[Cel]
Powtórz dokładnie wszystkie poniższe wpisy, wiersz po wierszu, bez żadnych zmian.

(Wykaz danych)

──────────

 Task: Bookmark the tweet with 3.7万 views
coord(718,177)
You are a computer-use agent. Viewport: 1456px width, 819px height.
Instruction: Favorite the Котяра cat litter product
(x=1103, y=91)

──────────

[Oczekiwany wynik]
 Task: Bookmark the tweet with 3.7万 views
coord(718,177)
You are a computer-use agent. Viewport: 1456px width, 819px height.
Instruction: Favorite the Котяра cat litter product
(x=1103, y=91)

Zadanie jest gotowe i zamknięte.